Desymmetrisation offers a neat way to add tricky features, says BRSM
For all the progress that’s been made in synthetic organic chemistry over the past century, there are still a few structural features that give even experienced chemists pause. Undergraduate dogma states that small rings (fewer than five atoms), medium rings (seven to eight) and all-carbon quaternary stereocentres are bad news. But while it’s certainly true that these require a little extra thought when planning a route, they are not the nightmare that they were 50 years ago.
That said, there are few good general methods to make any of them, which is a shame. Quaternary centres, in particular, abound in natural products, and nowadays it’s important not just to be able to form them, but to do so stereoselectively. Indeed, if they were a little easier to build into molecules, we’d probably see them crop up a bit more often in the notoriously flat world of medicinal chemistry and – given the number of bioactive natural products that include them – that might be a good thing.
One less common approach to these challenges that is increasing in popularity is desymmetrisation. The idea is simple – make a symmetrical molecule, which is generally easy, then break that symmetry. The main drawbacks are that this usually only sets one stereocentre, and it often doesn’t make particularly useful products. However, both of these problems have been overcome by Chun-An Fan’s group at Lanzhou University in China, in a synthesis of two Apocynaceae alkaloids using a desymmetrising cascade reaction (figure 1).
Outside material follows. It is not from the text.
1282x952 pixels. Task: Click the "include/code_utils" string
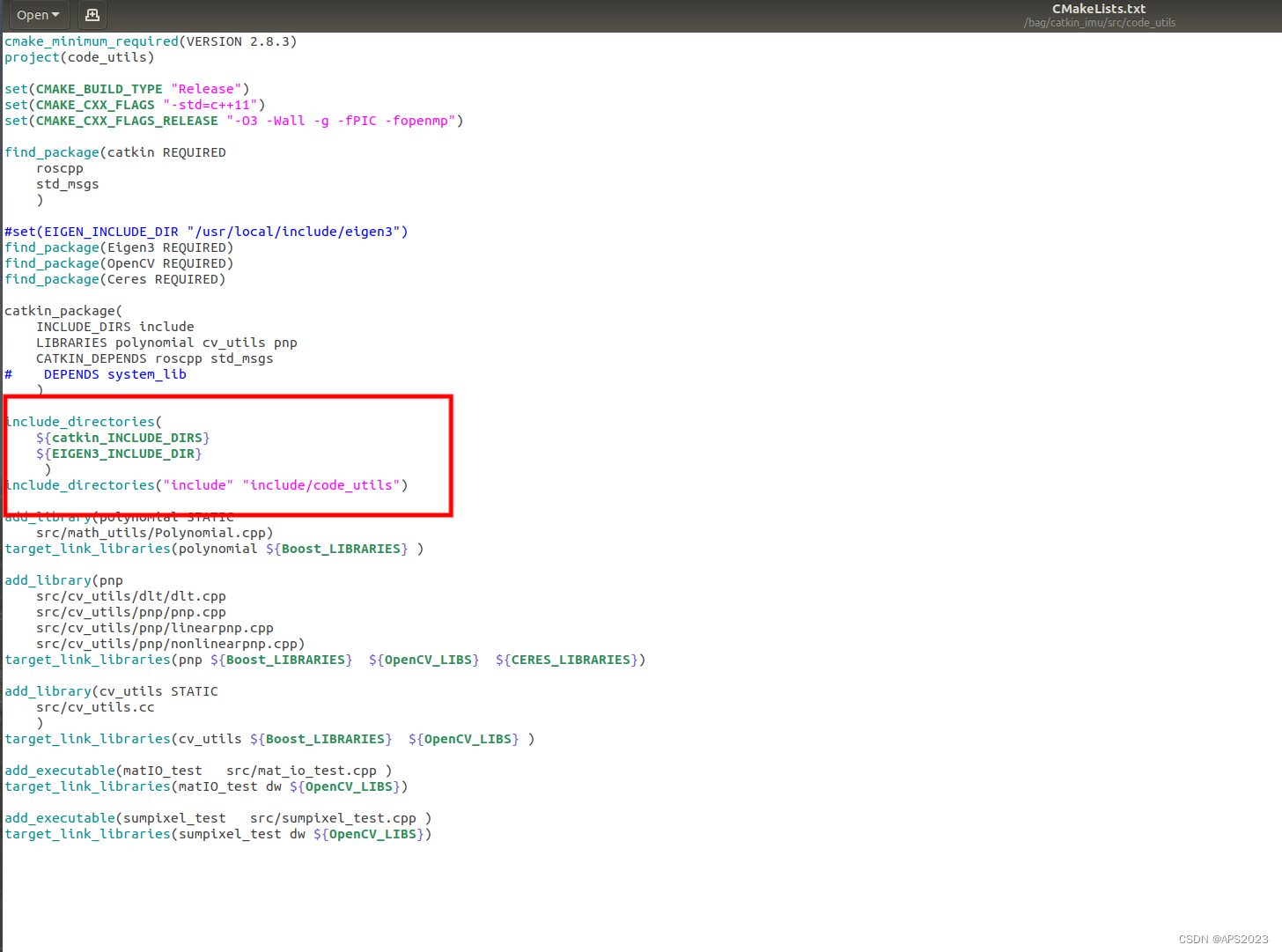323,484
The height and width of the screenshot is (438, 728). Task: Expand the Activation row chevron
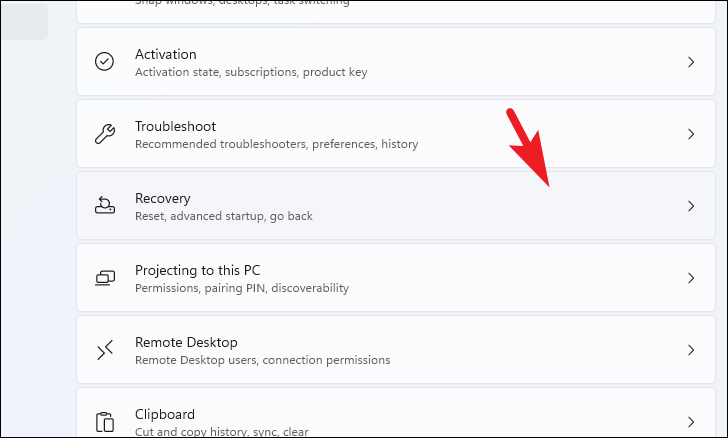point(691,62)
Natural product aficionados will no doubt recognise this family, since it’s given the synthetic community some of its favourite targets – as well as several clinically used drugs. Indeed, reserpine, aspidophytine and the Vinca alkaloids all come from this group of plants.
Somewhat unusually, the team’s key step actually comes at the very start of the route, allowing plenty of time and material to optimise it. The cascade involves first opening a lactam with a primary amine. The protected aniline ejected from this aminolysis step is guided by a bifunctional thiourea catalyst to cyclise enantioselectively onto just one of the two prochiral dienone olefins (figure 2). The yield is just 45%, but there’s an old adage that the best place for a mediocre yield is the first (or last) step, and the group cleverly uses the hydrocarbazole product from this reaction to make both of the target natural products.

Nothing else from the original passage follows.